If the atherogenicity coefficient is increased (more than 3-4 units), this indicates a relatively high risk of developing atherosclerosis. Its lowest value is observed in newborns (as a rule, their atherogenic coefficient is 1), and over the years it constantly increases.

It is known that with the accumulation of “harmful” lipids in the body, the tendency to deposit fatty plaques in the walls of blood vessels increases - atherosclerosis. To make it clear to readers what is what in the mechanisms of fat metabolism, we suggest considering the topic in more detail.

If you look at the biochemical blood test form, next to the effective value it shows wide normal limits, which make it possible to unify the method separately for each laboratory. The lipidogram reflects the level of various fractions of lipids (fatty acids) in the blood serum after sedimentation. Each of these compounds performs its own function and affects the formation of cholesterol plaques in the vessel wall.

Triglycerides are the transport form. As a result, when their values ​​in the blood increase, we can talk about a high risk of atherosclerosis. When fatty acids are taken in with food, they are broken down into gastrointestinal tract with the help of enzymes and bilirubin.
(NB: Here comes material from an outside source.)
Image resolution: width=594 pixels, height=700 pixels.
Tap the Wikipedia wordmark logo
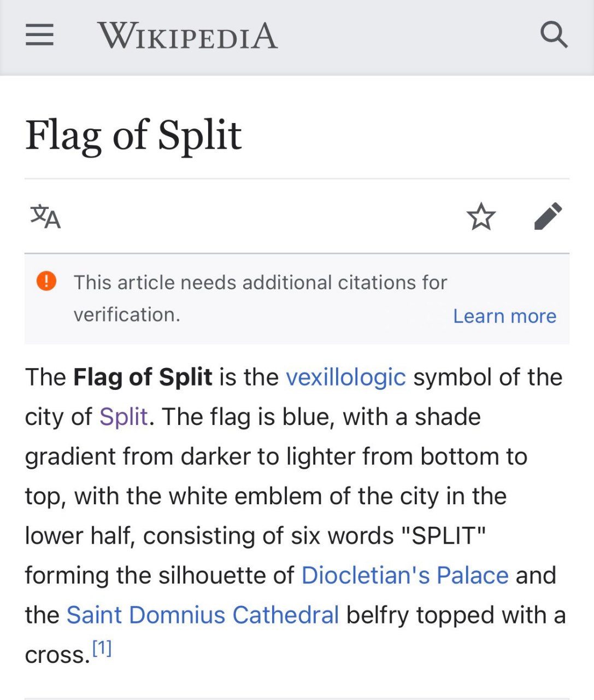(187, 36)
Next, glycerol in the blood interacts with cholesterol. Low-density lipoproteins are atherogenic, since the more they are produced in the body, the higher the concentration of fatty acids is delivered into the cells. The remaining fats, after they are converted in the cell, are removed by binding to high-density lipoproteins. Transport form - triglycerides are an indirect indicator that reflects general level fats in the body.
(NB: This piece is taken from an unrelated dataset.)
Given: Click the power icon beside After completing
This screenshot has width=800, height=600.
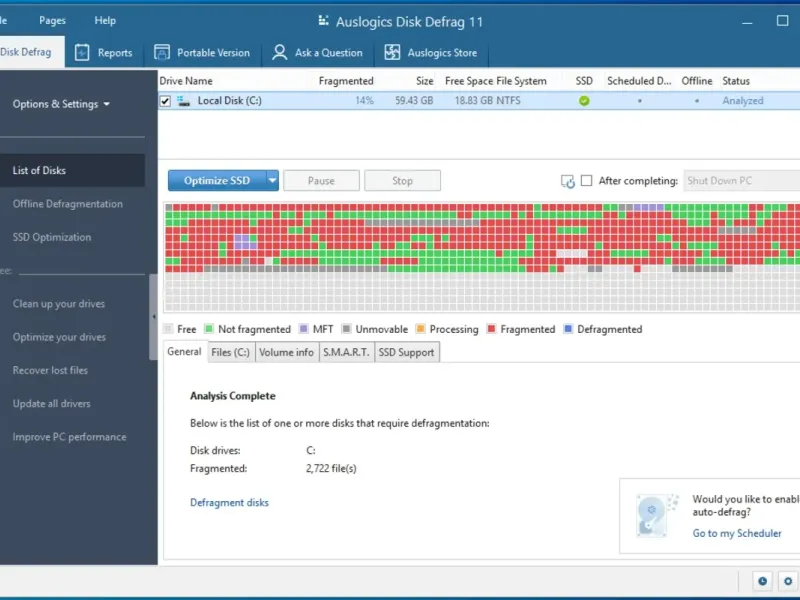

Good cholesterol (HDL) is a fraction that prevents the accumulation of lipids in the cell. To prevent fats from concentrating, it is necessary to transport and neutralize them in the liver. This task is assigned to high-density lipoproteins.

Normal blood cholesterol levels in women

High-density lipoproteins bring fats into tissues. They found that excess deposition of fatty acids in the vascular wall is combined with its damage and subsequent accumulation of calcium in the plaque.
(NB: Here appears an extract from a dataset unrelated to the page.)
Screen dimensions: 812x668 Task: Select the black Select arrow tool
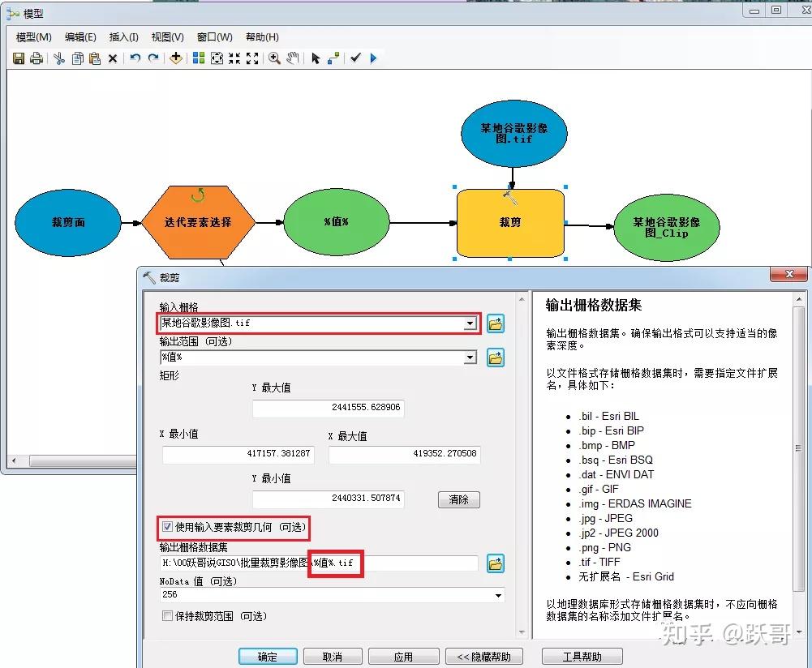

At the first stage, the vessel wall is affected, and cholesterol deposits accumulate in the cells (coefficient greater than 2.5). Then a fibrous plaque forms, clogging the lumen of the vessel. Finally, in an advanced stage, the plaque can break away from its primary location and cause thromboembolism. Complex molecules of good cholesterol are too large to be absorbed into tissues; they “collect” molecules of “bad” fatty alcohol and transport them to the liver for processing.

Thus, the coefficient of difference in atherogenicity between LDL and HDL content reflects the likelihood of atherosclerosis formation. To calculate the atherogenic coefficient, you first need to determine the total cholesterol level and the level of high-density lipoprotein (HDL).

Atherogenic coefficient (AC): what is it, the norm in the blood, why is it increased, how to lower it

In the biochemical blood test form, after the list of all cholesterol, there is such an indicator as the atherogenic coefficient (AC). It is clear that its values ​​are calculated, and this is done quite quickly, using a special formula, but the entire lipid spectrum, which is the basis of these calculations, is classified as a rather labor-intensive analysis.

In order to obtain adequate KA values, it is desirable to know the concentrations of all cholesterol (total, high and low density) and triglycerides, although the most popular calculation formula includes only indicators of total cholesterol and high-density lipoproteins.

Atherogenicity

Atherogenicity is the correlation between harmful and beneficial cholesterol in human blood, which forms the basis for the calculation of a special indicator called the coefficient or atherogenicity index.

  • The norm of the atherogenic coefficient fluctuates between 2 and 3 (arbitrary units or without any units, since it is still a coefficient);
  • Fluctuations in KA within 3 - 4 already indicate that not everything is fine in the body, however, the likelihood of vascular damage remains moderate and the situation can still be improved with the help of diet;
  • Indicators above 4 indicate a high risk of developing atherosclerosis and coronary disease heart, so such people already need a diet, periodic monitoring of lipid spectrum parameters, and, possibly, the prescription of drugs that reduce the level of harmful lipids in the blood.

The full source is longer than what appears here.